Und weitere Wirtschaftszweige werden folgen, wie Manuel Bräuhofer, Executive Manager von Brainworker Community Marketing, weiß: "Besonders die Lebensmittelindustrie interessiert sich für den migrantischen Markt und seine kulturspezifischen Bedürfnisse." Großen Bedarf sieht Bräuhofer auch im öffentlichen Dienst.

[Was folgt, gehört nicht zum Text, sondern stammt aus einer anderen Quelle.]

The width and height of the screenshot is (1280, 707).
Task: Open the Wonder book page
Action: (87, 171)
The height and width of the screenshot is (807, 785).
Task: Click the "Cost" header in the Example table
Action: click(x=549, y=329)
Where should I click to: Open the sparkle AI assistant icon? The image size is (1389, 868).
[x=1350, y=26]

Ein häufiges Gegenargument ist, dass es das Erlernen der deutschen Sprache verhindert, wenn man Kunden in deren eigener Muttersprache begegnet: "Das ist ein Missverständnis", sagt Sabine Kern. "Gerade weil die Leute sehr wohl Deutsch können, ist es ein starkes Zeichen."

Den Kunden abholen

Kraft-Kinz nennt dies "Willkommenskultur". Es gehe darum, Wertschätzung auszudrücken und den Kunden "auf halbem Wege abzuholen". Damit diese Geste nicht zur Blamage wird, gilt es jedoch, einige wichtige Punkte zu beachten.

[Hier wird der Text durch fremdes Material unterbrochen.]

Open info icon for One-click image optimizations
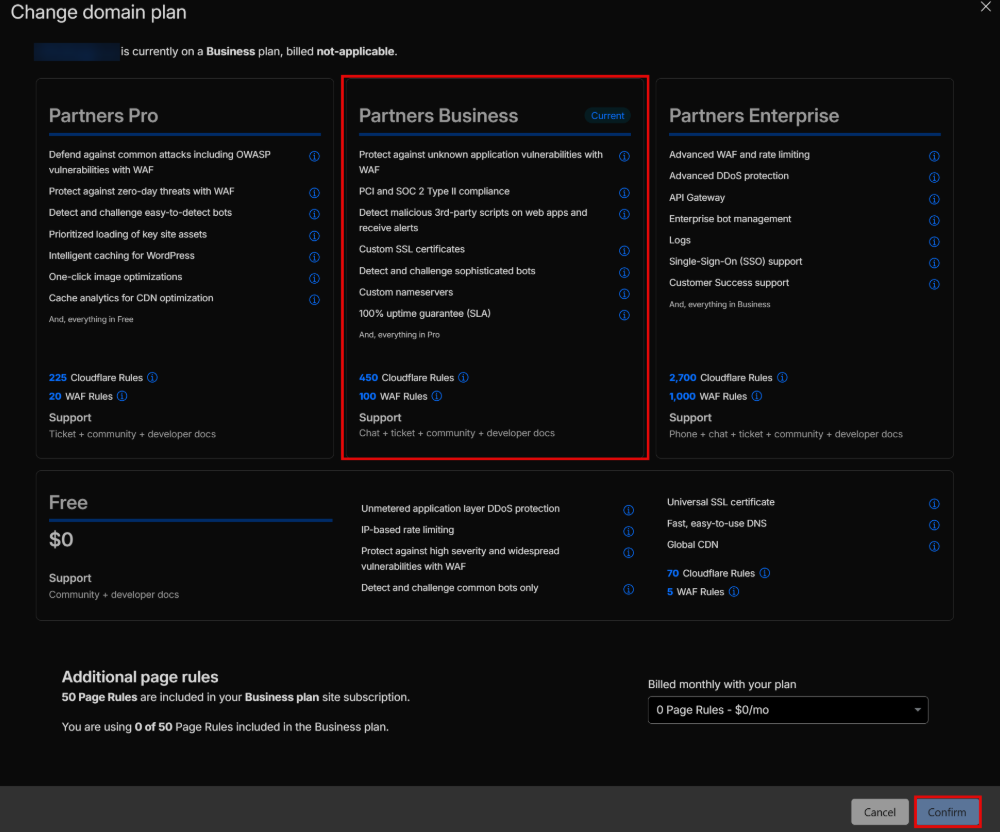The height and width of the screenshot is (832, 1000). coord(314,278)
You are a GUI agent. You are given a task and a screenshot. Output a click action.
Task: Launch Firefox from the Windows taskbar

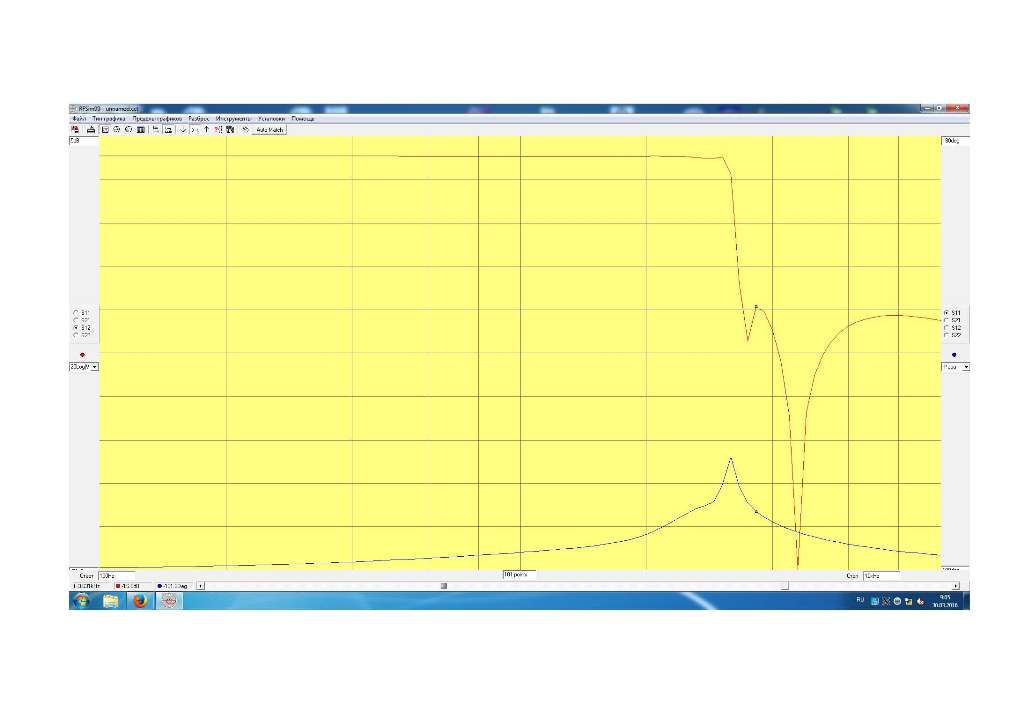pos(140,601)
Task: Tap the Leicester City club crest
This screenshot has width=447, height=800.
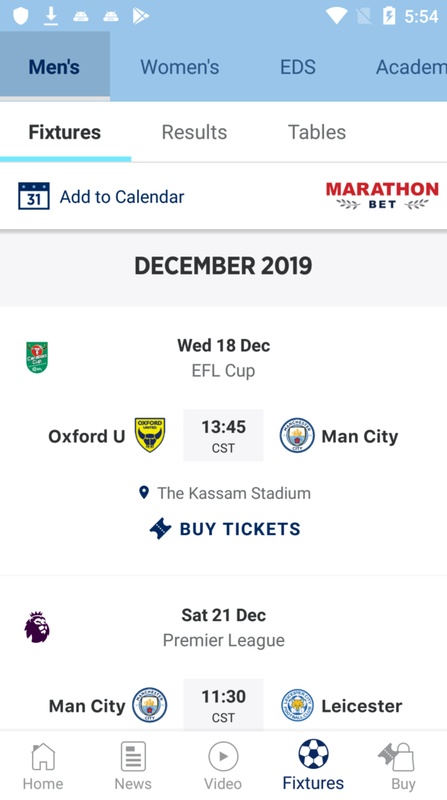Action: [x=297, y=705]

"Übersetzungen sollten nicht intern, sondern von spezialisierten Dienstleistern erstellt werden", meint Kern. Die Internet-Seite der WKW-Fachgruppe (www.sprachdienstleister.net) bietet hierfür ein ausführliches Verzeichnis. Kern empfiehlt, besonders auf das Zertifikat EN 15038 zu achten. Dies besagt, dass Übersetzungen von einem zweiten Übersetzer überprüft werden. Ebenso wichtig sei der richtige Umgang mit Bildsprache und Symbolik. Bräuhofer bestätigt dies: "Unternehmen sollten auf jeden Fall zusätzlich auch einen eigenen Experten haben, der mit den kulturellen Kontexten vertraut ist und die Wirkung richtig einschätzen kann."

Ethnomarketing besteht wie jede Art von Marketing aus vier grundlegenden Schritten, sagt Bräuhofer: Zuerst müsse eine Analyse der Zielgruppe und ihrer Eigenheiten durchgeführt werden, dann werde ein Gesamtkonzept erstellt. Im Anschluss gehe es im Ethnomarketing vor allem um den persönlichen Kontakt zur Zielgruppe. Wichtig ist hier das Aufbauen von interkultureller Kompetenz in Form von Schulung und Sensibilisierung der Mitarbeiter. Erst im vierten Schritt sollte dann die Marktkommunikation, also eine Werbekampagne folgen. "Viele Unternehmen gehen leider nach wie vor genau den umgekehrten Weg und umwerben Kunden, ohne zu wissen wie", beklagt Bräuhofer. Dies kann erhebliche Folgen haben, denn in vielen Kulturen ist die persönliche Weiterempfehlung innerhalb der Gemeinschaft sehr wichtig. Negative Erfahrungen von Kunden werden genauso weitergegeben und können das Image eines Unternehmens stark schädigen.